TASK BRIEF -
Reproduce exactly the lines from the one containing "Task: Open the Nearest Frame dropdown" through the last line of the records below, both included, and nothing else.
DATA TO PROCESS START
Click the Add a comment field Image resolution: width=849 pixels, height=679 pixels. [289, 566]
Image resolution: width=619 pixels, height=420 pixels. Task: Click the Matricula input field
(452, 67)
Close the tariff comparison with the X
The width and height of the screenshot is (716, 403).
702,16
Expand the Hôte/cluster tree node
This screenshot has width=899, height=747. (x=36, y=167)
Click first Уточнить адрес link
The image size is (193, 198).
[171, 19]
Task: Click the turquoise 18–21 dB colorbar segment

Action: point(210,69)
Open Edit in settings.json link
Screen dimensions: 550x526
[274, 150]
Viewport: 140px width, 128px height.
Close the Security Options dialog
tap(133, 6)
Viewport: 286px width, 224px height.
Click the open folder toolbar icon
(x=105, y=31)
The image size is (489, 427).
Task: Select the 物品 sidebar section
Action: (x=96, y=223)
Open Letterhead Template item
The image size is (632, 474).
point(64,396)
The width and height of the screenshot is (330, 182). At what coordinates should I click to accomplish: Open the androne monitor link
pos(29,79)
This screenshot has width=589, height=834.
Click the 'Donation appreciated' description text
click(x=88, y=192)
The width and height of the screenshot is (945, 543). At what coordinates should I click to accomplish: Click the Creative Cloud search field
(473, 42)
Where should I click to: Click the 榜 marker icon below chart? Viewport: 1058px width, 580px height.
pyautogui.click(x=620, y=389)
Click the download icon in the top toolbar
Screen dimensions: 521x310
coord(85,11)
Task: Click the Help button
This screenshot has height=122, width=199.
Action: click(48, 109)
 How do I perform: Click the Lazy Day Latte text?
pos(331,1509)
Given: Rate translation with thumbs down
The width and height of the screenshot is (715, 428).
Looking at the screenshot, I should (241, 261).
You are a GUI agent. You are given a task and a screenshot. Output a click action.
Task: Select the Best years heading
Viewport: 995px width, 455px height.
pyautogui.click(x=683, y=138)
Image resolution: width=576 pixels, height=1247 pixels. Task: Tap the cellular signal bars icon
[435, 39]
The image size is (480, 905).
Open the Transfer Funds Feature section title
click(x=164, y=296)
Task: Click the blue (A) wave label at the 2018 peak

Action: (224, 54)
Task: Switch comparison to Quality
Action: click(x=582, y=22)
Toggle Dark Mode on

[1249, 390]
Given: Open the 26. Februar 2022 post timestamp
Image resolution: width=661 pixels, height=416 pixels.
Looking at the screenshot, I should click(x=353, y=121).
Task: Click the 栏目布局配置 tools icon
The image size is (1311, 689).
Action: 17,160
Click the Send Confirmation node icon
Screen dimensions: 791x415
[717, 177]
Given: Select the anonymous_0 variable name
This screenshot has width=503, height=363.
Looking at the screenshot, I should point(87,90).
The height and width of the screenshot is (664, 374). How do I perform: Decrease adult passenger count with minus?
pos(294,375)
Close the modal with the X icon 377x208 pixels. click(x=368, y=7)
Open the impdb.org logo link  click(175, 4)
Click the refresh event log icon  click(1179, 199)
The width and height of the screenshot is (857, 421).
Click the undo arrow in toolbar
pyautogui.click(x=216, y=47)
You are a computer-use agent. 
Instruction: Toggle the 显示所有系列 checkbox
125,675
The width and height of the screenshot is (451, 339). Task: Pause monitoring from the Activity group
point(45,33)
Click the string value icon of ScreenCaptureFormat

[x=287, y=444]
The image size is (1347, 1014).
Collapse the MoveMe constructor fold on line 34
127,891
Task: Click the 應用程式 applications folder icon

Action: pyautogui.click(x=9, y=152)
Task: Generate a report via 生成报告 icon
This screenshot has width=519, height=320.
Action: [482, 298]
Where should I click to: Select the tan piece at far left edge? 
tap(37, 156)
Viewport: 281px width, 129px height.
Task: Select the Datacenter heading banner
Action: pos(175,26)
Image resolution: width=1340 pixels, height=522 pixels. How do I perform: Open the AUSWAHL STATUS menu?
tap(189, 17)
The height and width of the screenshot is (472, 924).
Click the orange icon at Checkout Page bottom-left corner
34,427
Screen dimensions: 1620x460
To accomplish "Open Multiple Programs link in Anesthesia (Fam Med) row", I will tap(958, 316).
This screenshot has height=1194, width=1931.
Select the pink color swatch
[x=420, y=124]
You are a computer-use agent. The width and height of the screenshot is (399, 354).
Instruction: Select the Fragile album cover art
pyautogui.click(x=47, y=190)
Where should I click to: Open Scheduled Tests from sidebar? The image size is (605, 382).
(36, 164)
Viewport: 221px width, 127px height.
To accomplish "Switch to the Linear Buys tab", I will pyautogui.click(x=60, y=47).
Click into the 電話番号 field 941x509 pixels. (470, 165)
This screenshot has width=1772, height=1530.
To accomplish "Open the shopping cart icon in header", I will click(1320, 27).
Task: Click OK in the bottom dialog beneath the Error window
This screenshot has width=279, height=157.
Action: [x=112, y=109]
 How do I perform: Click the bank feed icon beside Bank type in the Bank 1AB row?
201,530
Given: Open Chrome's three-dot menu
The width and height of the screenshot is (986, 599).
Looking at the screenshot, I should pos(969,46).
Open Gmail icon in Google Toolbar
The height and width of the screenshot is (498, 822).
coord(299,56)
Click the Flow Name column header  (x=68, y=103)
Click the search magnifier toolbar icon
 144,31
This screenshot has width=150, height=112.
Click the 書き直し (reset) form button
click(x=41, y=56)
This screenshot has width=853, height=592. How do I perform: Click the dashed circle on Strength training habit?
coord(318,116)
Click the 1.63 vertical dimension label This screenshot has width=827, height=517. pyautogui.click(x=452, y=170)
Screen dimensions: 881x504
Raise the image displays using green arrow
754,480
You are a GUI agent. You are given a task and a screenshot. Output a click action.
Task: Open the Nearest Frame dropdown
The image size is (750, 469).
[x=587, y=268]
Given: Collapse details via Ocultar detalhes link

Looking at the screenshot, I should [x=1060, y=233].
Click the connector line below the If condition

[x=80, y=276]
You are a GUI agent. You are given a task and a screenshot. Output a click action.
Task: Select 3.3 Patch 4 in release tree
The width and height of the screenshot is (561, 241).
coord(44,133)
DATA TO PROCESS END
EXERCISE OUTPUT -
Task: Open the Nearest Frame dropdown
The image size is (750, 469).
[x=587, y=268]
Given: Collapse details via Ocultar detalhes link

Looking at the screenshot, I should [x=1060, y=233].
Click the connector line below the If condition

[x=80, y=276]
You are a GUI agent. You are given a task and a screenshot. Output a click action.
Task: Select 3.3 Patch 4 in release tree
The width and height of the screenshot is (561, 241).
coord(44,133)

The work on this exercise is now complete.